> _Task_
Could you give every record again, exactly as it reads?

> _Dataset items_
= Beginning of Section =

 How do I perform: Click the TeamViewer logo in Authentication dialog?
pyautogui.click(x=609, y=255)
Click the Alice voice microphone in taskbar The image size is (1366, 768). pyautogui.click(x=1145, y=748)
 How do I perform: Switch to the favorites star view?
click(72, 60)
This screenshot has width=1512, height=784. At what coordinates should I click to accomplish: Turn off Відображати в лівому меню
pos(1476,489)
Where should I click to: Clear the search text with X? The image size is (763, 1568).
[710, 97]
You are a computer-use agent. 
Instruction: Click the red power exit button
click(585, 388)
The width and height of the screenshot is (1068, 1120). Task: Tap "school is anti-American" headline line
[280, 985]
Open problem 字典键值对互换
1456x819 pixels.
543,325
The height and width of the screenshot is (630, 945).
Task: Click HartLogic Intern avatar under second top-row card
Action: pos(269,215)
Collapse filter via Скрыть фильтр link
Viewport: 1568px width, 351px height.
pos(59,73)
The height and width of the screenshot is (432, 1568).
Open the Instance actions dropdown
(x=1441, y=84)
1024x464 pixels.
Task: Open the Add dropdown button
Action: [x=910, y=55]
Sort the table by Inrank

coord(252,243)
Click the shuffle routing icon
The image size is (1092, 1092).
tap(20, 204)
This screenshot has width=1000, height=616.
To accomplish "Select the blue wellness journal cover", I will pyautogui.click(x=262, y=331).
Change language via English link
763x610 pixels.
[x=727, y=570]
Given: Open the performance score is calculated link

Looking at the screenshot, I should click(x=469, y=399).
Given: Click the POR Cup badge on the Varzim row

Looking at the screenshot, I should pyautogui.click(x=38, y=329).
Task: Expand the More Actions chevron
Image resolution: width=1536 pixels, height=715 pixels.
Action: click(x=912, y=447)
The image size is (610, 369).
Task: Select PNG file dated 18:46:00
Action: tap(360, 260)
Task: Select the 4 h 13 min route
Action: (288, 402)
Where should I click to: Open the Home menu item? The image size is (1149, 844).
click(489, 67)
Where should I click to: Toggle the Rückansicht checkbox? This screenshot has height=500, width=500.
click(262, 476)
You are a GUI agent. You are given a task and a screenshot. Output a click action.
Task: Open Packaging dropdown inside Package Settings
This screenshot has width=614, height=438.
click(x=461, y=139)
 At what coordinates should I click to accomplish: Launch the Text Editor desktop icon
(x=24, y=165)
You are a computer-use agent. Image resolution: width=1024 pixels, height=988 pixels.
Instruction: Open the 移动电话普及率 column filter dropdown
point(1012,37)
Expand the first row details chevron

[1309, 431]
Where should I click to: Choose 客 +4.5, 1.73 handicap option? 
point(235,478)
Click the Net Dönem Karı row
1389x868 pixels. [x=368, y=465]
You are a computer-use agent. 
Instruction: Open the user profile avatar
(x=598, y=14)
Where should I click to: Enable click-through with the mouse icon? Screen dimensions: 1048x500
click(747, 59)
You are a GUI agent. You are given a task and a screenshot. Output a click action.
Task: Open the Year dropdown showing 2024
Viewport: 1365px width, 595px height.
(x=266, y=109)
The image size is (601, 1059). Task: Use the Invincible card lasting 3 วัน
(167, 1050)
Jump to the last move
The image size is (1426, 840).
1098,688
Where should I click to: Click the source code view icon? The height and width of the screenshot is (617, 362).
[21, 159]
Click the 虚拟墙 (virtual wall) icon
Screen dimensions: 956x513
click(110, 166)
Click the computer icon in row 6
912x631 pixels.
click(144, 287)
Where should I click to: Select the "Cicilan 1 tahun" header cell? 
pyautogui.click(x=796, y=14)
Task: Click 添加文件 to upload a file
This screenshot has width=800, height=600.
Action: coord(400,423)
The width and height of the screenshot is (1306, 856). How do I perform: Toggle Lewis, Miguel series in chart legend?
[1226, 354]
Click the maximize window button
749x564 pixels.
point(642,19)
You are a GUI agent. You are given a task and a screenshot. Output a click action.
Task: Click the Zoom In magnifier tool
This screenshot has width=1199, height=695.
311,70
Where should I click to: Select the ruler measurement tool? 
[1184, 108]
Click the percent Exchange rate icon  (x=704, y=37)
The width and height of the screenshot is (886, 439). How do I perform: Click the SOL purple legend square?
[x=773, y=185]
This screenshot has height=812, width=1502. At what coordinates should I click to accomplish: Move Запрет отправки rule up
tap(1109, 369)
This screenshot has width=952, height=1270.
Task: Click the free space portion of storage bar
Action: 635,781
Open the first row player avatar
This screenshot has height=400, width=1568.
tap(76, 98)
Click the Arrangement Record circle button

= End of Section =

> _Answer to the problem_
 How do I perform: Click the TeamViewer logo in Authentication dialog?
pyautogui.click(x=609, y=255)
Click the Alice voice microphone in taskbar The image size is (1366, 768). pyautogui.click(x=1145, y=748)
 How do I perform: Switch to the favorites star view?
click(72, 60)
This screenshot has width=1512, height=784. At what coordinates should I click to accomplish: Turn off Відображати в лівому меню
pos(1476,489)
Where should I click to: Clear the search text with X? The image size is (763, 1568).
[710, 97]
You are a computer-use agent. 
Instruction: Click the red power exit button
click(585, 388)
The width and height of the screenshot is (1068, 1120). Task: Tap "school is anti-American" headline line
[280, 985]
Open problem 字典键值对互换
1456x819 pixels.
543,325
The height and width of the screenshot is (630, 945).
Task: Click HartLogic Intern avatar under second top-row card
Action: pos(269,215)
Collapse filter via Скрыть фильтр link
Viewport: 1568px width, 351px height.
pos(59,73)
The height and width of the screenshot is (432, 1568).
Open the Instance actions dropdown
(x=1441, y=84)
1024x464 pixels.
Task: Open the Add dropdown button
Action: [x=910, y=55]
Sort the table by Inrank

coord(252,243)
Click the shuffle routing icon
The image size is (1092, 1092).
tap(20, 204)
This screenshot has width=1000, height=616.
To accomplish "Select the blue wellness journal cover", I will pyautogui.click(x=262, y=331).
Change language via English link
763x610 pixels.
[x=727, y=570]
Given: Open the performance score is calculated link

Looking at the screenshot, I should click(x=469, y=399).
Given: Click the POR Cup badge on the Varzim row

Looking at the screenshot, I should pyautogui.click(x=38, y=329).
Task: Expand the More Actions chevron
Image resolution: width=1536 pixels, height=715 pixels.
Action: click(x=912, y=447)
The image size is (610, 369).
Task: Select PNG file dated 18:46:00
Action: tap(360, 260)
Task: Select the 4 h 13 min route
Action: (288, 402)
Where should I click to: Open the Home menu item? The image size is (1149, 844).
click(489, 67)
Where should I click to: Toggle the Rückansicht checkbox? This screenshot has height=500, width=500.
click(262, 476)
You are a GUI agent. You are given a task and a screenshot. Output a click action.
Task: Open Packaging dropdown inside Package Settings
This screenshot has width=614, height=438.
click(x=461, y=139)
 At what coordinates should I click to accomplish: Launch the Text Editor desktop icon
(x=24, y=165)
You are a computer-use agent. Image resolution: width=1024 pixels, height=988 pixels.
Instruction: Open the 移动电话普及率 column filter dropdown
point(1012,37)
Expand the first row details chevron

[1309, 431]
Where should I click to: Choose 客 +4.5, 1.73 handicap option? 
point(235,478)
Click the Net Dönem Karı row
1389x868 pixels. [x=368, y=465]
You are a computer-use agent. 
Instruction: Open the user profile avatar
(x=598, y=14)
Where should I click to: Enable click-through with the mouse icon? Screen dimensions: 1048x500
click(747, 59)
You are a GUI agent. You are given a task and a screenshot. Output a click action.
Task: Open the Year dropdown showing 2024
Viewport: 1365px width, 595px height.
(x=266, y=109)
The image size is (601, 1059). Task: Use the Invincible card lasting 3 วัน
(167, 1050)
Jump to the last move
The image size is (1426, 840).
1098,688
Where should I click to: Click the source code view icon? The height and width of the screenshot is (617, 362).
[21, 159]
Click the 虚拟墙 (virtual wall) icon
Screen dimensions: 956x513
click(110, 166)
Click the computer icon in row 6
912x631 pixels.
click(144, 287)
Where should I click to: Select the "Cicilan 1 tahun" header cell? 
pyautogui.click(x=796, y=14)
Task: Click 添加文件 to upload a file
This screenshot has width=800, height=600.
Action: coord(400,423)
The width and height of the screenshot is (1306, 856). How do I perform: Toggle Lewis, Miguel series in chart legend?
[1226, 354]
Click the maximize window button
749x564 pixels.
point(642,19)
You are a GUI agent. You are given a task and a screenshot. Output a click action.
Task: Click the Zoom In magnifier tool
This screenshot has width=1199, height=695.
311,70
Where should I click to: Select the ruler measurement tool? 
[1184, 108]
Click the percent Exchange rate icon  (x=704, y=37)
The width and height of the screenshot is (886, 439). How do I perform: Click the SOL purple legend square?
[x=773, y=185]
This screenshot has height=812, width=1502. At what coordinates should I click to accomplish: Move Запрет отправки rule up
tap(1109, 369)
This screenshot has width=952, height=1270.
Task: Click the free space portion of storage bar
Action: 635,781
Open the first row player avatar
This screenshot has height=400, width=1568.
tap(76, 98)
Click the Arrangement Record circle button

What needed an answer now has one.